A union is just a chunk of memory capable of storing a number of different types of data. For instance, here's a union that can store either a 32-bit int or an array of 5 chars.

union int_or_chars {
        int num;
        char letters[5];
};

A variable whose type is union int_or_chars can hold either an int or an array of 5 chars at any particular time (just not both at the same time):

union int_or_chars quux;

// We can store an int:
quux.num = 42;
printf("quux.num = %d\n", quux.num);
// => quux.num = 42

// Or 5 chars:
quux.letters[0] = 'a';
quux.letters[1] = 'b';
quux.letters[2] = 'c';
quux.letters[3] = 'd';
quux.letters[4] = 0;
printf("quux.letters = %s\n", quux.letters);
// => quux.letters = abcd

// But not both. The memory is "shared", so the chars saved above are
// now being interpreted as an int:
printf("quux.num = %x\n", quux.num);
// quux.num = 64636261

return 0;

A union like union int_or_chars has at its disposal a chunk of memory big enough to hold the largest of its members. Here's a schematic showing how this works:

+ ---- + ---- + ---- + ---- + ---- +
| byte |      |      |      |      |
+ ---- + ---- + ---- + ---- + ---- +
|<--   int uses these 4  -->|
|<--  array of chars uses all 5 -->|

Which helps explain why printing quux.num resulted in "garbage" after we stored an array of chars in quux: it wasn't garbage, it was the string "abcd" being interpreted as an integer. (On my machine, quux.num is printed in hex as 64636261. The character 'a' has an ASCII value of 0x61, 'b' has a value of 0x62, 'c' is 0x63, and 'd' is 0x64. The order is reversed since my processor is little-endian.)

As a final note on unions, you might be surprised by the size reported by sizeof:

printf("%ld\n", sizeof(union int_or_chars));
// => 8

On my machine, the type union int_or_chars has a size of 8 bytes, not 5 like we might have expected. Some padding has been added because of alignment requirements stipulated by my processor's architecture.

Back to Binary Trees

We're now ready to continue translating the binary tree type from Haskell to C. We've already defined an enum to represent the variant's type. Now we need a union to store its data:

union tree_data {
        int leaf;
        struct inner_data inner;
};

where struct inner_data is a struct containing the left and right children of an "inner" variant:

struct inner_data {
        struct tree *left;
        struct tree *right;
};

Notice that the "inner" variant maintains pointers to its left and right children. The indirection is necessary because otherwise struct tree wouldn't have a fixed size.
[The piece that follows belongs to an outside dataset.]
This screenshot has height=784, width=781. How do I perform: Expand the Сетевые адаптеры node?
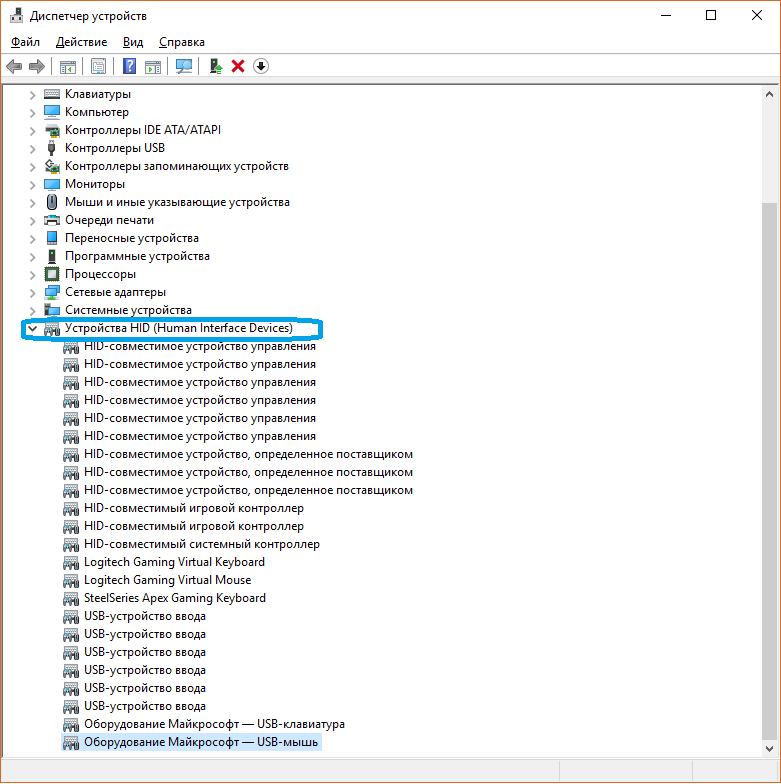32,292
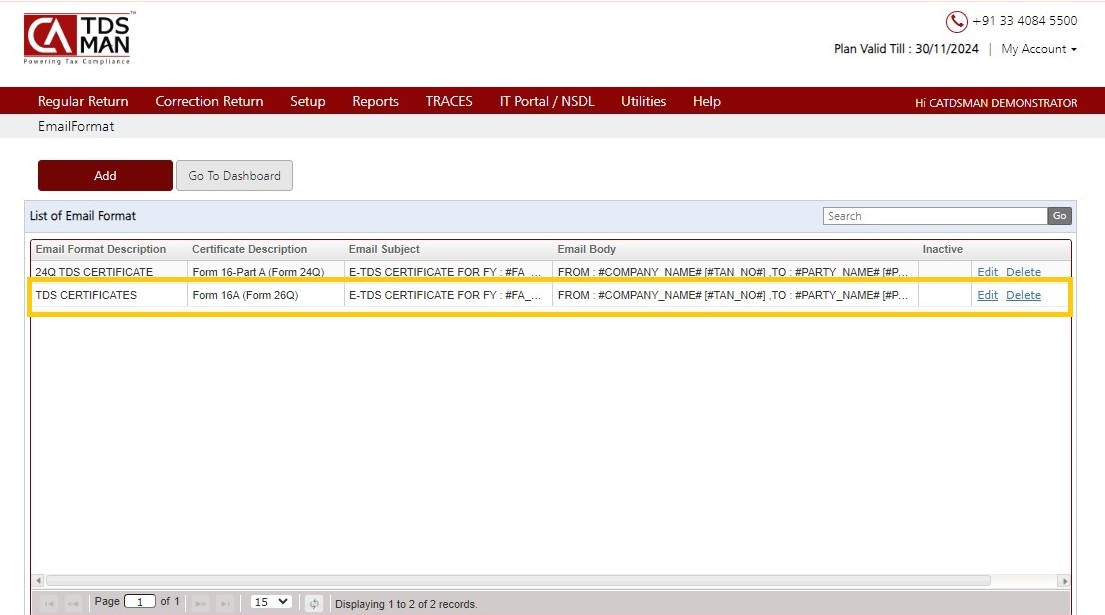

With these pieces in place, we're ready to define our tree type:

enum tree_type {
        TREE_LEAF,
        TREE_INNER,
};

struct tree;
struct inner_data {
        struct tree *left;
        struct tree *right;
};

union tree_data {
        int leaf;
        struct inner_data inner;
};

// A representation of a binary tree.
struct tree {
        enum tree_type type;
        union tree_data data;
};

Playing with Trees

Let's write some functions to construct trees:

// Construct a leaf node.
struct tree *leaf(int value) {
        struct tree *t = malloc(sizeof(*t));
        t->type = TREE_LEAF;
        t->data.leaf = value;
        return t;
}

// Construct an inner node.
struct tree *inner(struct tree *left, struct tree *right) {
        struct tree *t = malloc(sizeof(*t));
        t->type = TREE_INNER;
        t->data.inner.left = left;
        t->data.inner.right = right;
        return t;
}

and print them:

void print_tree(struct tree *t) {
        switch (t->type) {
        case TREE_LEAF:
                printf("%d", t->data.leaf);
                return;
        case TREE_INNER:
                printf("(");
                print_tree(t->data.inner.left);
                printf(" ");
                print_tree(t->data.inner.right);
                printf(")");
                return;
        }
}

This allows us to translate the Haskell expression:

Inner (Inner (Leaf 1) (Leaf 2)) (Leaf 3)

into C as:

inner(inner(leaf(1), leaf(2)), leaf(3));

For example:

struct tree *t = inner(inner(leaf(1), leaf(2)), leaf(3));
print_tree(t);
// => ((1 2) 3)

As a slightly more interesting example, let's translate this depth-first search function:

-- Check if a value is in a tree.
search :: Int -> Tree -> Bool
search v (Leaf w) = v == w
search v (Inner l r) = search v l || search v r

Using our tree type:

// Check if a value is in a tree.
int search(int value, struct tree *t) {
        switch (t->type) {
        case TREE_LEAF:
                return t->data.leaf == value;
        case TREE_INNER:
                return (
                        search(value, t->data.inner.left) ||
                        search(value, t->data.inner.right)
                );
        }
}

It's certainly more verbose, but the translation process is straightforward (to the extent that a compiler could presumably do this sort of thing for us...).

Tradeoffs

We end with a little digression about the tradeoffs involved in an alternative representation. Specifically, suppose instead of:

union tree_data {
        int leaf;
        struct inner_data inner;
};

we used:

union tree_data {
        int leaf;
        struct inner_data *inner;
        //                ^ The difference.
};

In the first case, the union contains a struct inner_data, whereas in the second it stores a pointer to this struct. As a result, the first union is a bit larger at 16 bytes, vs 8 for the pointer version on my machine. Unfortunately it's not just inner nodes that are affected: leaf nodes use this same 16-byte union but only store a single (4-byte) int. This feels a bit wasteful.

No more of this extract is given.